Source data

++++

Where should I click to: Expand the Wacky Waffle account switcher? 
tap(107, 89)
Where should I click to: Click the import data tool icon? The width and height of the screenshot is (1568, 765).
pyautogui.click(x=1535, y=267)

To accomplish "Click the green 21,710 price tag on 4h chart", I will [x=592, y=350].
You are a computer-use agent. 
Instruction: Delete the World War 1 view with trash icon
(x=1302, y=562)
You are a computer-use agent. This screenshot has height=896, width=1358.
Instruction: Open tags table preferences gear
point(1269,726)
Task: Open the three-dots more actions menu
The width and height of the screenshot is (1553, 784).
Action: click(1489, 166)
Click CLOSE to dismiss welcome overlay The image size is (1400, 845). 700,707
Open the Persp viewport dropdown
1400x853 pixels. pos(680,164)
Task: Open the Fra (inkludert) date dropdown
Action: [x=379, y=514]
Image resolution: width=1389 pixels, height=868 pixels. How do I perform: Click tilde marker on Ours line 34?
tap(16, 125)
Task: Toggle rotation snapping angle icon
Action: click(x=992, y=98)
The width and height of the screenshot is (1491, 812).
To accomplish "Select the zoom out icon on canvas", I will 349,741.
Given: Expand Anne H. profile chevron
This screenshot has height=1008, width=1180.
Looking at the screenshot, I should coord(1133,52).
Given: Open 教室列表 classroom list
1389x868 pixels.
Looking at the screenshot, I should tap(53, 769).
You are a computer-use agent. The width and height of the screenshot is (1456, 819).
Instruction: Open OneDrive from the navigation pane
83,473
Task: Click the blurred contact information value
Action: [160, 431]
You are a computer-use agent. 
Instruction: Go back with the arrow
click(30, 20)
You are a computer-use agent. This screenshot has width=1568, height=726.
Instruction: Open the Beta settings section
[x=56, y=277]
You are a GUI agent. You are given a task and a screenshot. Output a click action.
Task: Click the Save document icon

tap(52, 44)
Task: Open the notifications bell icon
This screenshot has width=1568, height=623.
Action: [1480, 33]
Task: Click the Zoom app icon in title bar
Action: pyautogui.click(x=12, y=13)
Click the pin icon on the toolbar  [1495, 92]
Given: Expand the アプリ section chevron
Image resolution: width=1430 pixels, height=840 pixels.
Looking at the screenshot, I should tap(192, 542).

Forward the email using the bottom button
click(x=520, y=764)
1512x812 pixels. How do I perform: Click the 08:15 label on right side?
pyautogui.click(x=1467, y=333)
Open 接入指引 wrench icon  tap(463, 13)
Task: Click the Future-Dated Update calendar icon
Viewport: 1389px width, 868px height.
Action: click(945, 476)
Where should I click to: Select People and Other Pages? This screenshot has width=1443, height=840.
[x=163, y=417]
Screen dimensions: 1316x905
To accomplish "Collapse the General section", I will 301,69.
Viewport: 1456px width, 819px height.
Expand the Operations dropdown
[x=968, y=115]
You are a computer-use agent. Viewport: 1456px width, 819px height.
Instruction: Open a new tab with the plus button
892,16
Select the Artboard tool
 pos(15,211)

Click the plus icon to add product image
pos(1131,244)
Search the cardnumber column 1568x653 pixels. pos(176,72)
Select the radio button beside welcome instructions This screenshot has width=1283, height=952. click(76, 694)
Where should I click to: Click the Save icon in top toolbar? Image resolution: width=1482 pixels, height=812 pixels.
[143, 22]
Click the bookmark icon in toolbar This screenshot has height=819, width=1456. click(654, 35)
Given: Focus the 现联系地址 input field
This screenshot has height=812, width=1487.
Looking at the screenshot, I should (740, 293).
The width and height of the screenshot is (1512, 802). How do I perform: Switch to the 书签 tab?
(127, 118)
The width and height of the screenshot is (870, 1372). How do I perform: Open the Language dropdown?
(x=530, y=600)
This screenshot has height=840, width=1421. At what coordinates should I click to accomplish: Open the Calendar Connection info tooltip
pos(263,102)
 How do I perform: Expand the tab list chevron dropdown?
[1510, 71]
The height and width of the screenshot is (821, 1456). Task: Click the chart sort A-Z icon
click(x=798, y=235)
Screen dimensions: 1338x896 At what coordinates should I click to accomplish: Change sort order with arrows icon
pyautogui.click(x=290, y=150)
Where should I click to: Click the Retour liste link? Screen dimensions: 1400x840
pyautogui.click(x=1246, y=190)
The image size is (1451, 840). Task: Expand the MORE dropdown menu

++++

**Exercise prompt:** Retype all of the data exactly. Leave nothing out.

**Answer to the exercise:**
Where should I click to: Expand the Wacky Waffle account switcher? 
tap(107, 89)
Where should I click to: Click the import data tool icon? The width and height of the screenshot is (1568, 765).
pyautogui.click(x=1535, y=267)

To accomplish "Click the green 21,710 price tag on 4h chart", I will [x=592, y=350].
You are a computer-use agent. 
Instruction: Delete the World War 1 view with trash icon
(x=1302, y=562)
You are a computer-use agent. This screenshot has height=896, width=1358.
Instruction: Open tags table preferences gear
point(1269,726)
Task: Open the three-dots more actions menu
The width and height of the screenshot is (1553, 784).
Action: click(1489, 166)
Click CLOSE to dismiss welcome overlay The image size is (1400, 845). 700,707
Open the Persp viewport dropdown
1400x853 pixels. pos(680,164)
Task: Open the Fra (inkludert) date dropdown
Action: [x=379, y=514]
Image resolution: width=1389 pixels, height=868 pixels. How do I perform: Click tilde marker on Ours line 34?
tap(16, 125)
Task: Toggle rotation snapping angle icon
Action: click(x=992, y=98)
The width and height of the screenshot is (1491, 812).
To accomplish "Select the zoom out icon on canvas", I will 349,741.
Given: Expand Anne H. profile chevron
This screenshot has height=1008, width=1180.
Looking at the screenshot, I should coord(1133,52).
Given: Open 教室列表 classroom list
1389x868 pixels.
Looking at the screenshot, I should tap(53, 769).
You are a computer-use agent. The width and height of the screenshot is (1456, 819).
Instruction: Open OneDrive from the navigation pane
83,473
Task: Click the blurred contact information value
Action: [160, 431]
You are a computer-use agent. 
Instruction: Go back with the arrow
click(30, 20)
You are a computer-use agent. This screenshot has width=1568, height=726.
Instruction: Open the Beta settings section
[x=56, y=277]
You are a GUI agent. You are given a task and a screenshot. Output a click action.
Task: Click the Save document icon

tap(52, 44)
Task: Open the notifications bell icon
This screenshot has width=1568, height=623.
Action: [1480, 33]
Task: Click the Zoom app icon in title bar
Action: pyautogui.click(x=12, y=13)
Click the pin icon on the toolbar  [1495, 92]
Given: Expand the アプリ section chevron
Image resolution: width=1430 pixels, height=840 pixels.
Looking at the screenshot, I should tap(192, 542).

Forward the email using the bottom button
click(x=520, y=764)
1512x812 pixels. How do I perform: Click the 08:15 label on right side?
pyautogui.click(x=1467, y=333)
Open 接入指引 wrench icon  tap(463, 13)
Task: Click the Future-Dated Update calendar icon
Viewport: 1389px width, 868px height.
Action: click(945, 476)
Where should I click to: Select People and Other Pages? This screenshot has width=1443, height=840.
[x=163, y=417]
Screen dimensions: 1316x905
To accomplish "Collapse the General section", I will 301,69.
Viewport: 1456px width, 819px height.
Expand the Operations dropdown
[x=968, y=115]
You are a computer-use agent. Viewport: 1456px width, 819px height.
Instruction: Open a new tab with the plus button
892,16
Select the Artboard tool
 pos(15,211)

Click the plus icon to add product image
pos(1131,244)
Search the cardnumber column 1568x653 pixels. pos(176,72)
Select the radio button beside welcome instructions This screenshot has width=1283, height=952. click(76, 694)
Where should I click to: Click the Save icon in top toolbar? Image resolution: width=1482 pixels, height=812 pixels.
[143, 22]
Click the bookmark icon in toolbar This screenshot has height=819, width=1456. click(654, 35)
Given: Focus the 现联系地址 input field
This screenshot has height=812, width=1487.
Looking at the screenshot, I should (740, 293).
The width and height of the screenshot is (1512, 802). How do I perform: Switch to the 书签 tab?
(127, 118)
The width and height of the screenshot is (870, 1372). How do I perform: Open the Language dropdown?
(x=530, y=600)
This screenshot has height=840, width=1421. At what coordinates should I click to accomplish: Open the Calendar Connection info tooltip
pos(263,102)
 How do I perform: Expand the tab list chevron dropdown?
[1510, 71]
The height and width of the screenshot is (821, 1456). Task: Click the chart sort A-Z icon
click(x=798, y=235)
Screen dimensions: 1338x896 At what coordinates should I click to accomplish: Change sort order with arrows icon
pyautogui.click(x=290, y=150)
Where should I click to: Click the Retour liste link? Screen dimensions: 1400x840
pyautogui.click(x=1246, y=190)
The image size is (1451, 840). Task: Expand the MORE dropdown menu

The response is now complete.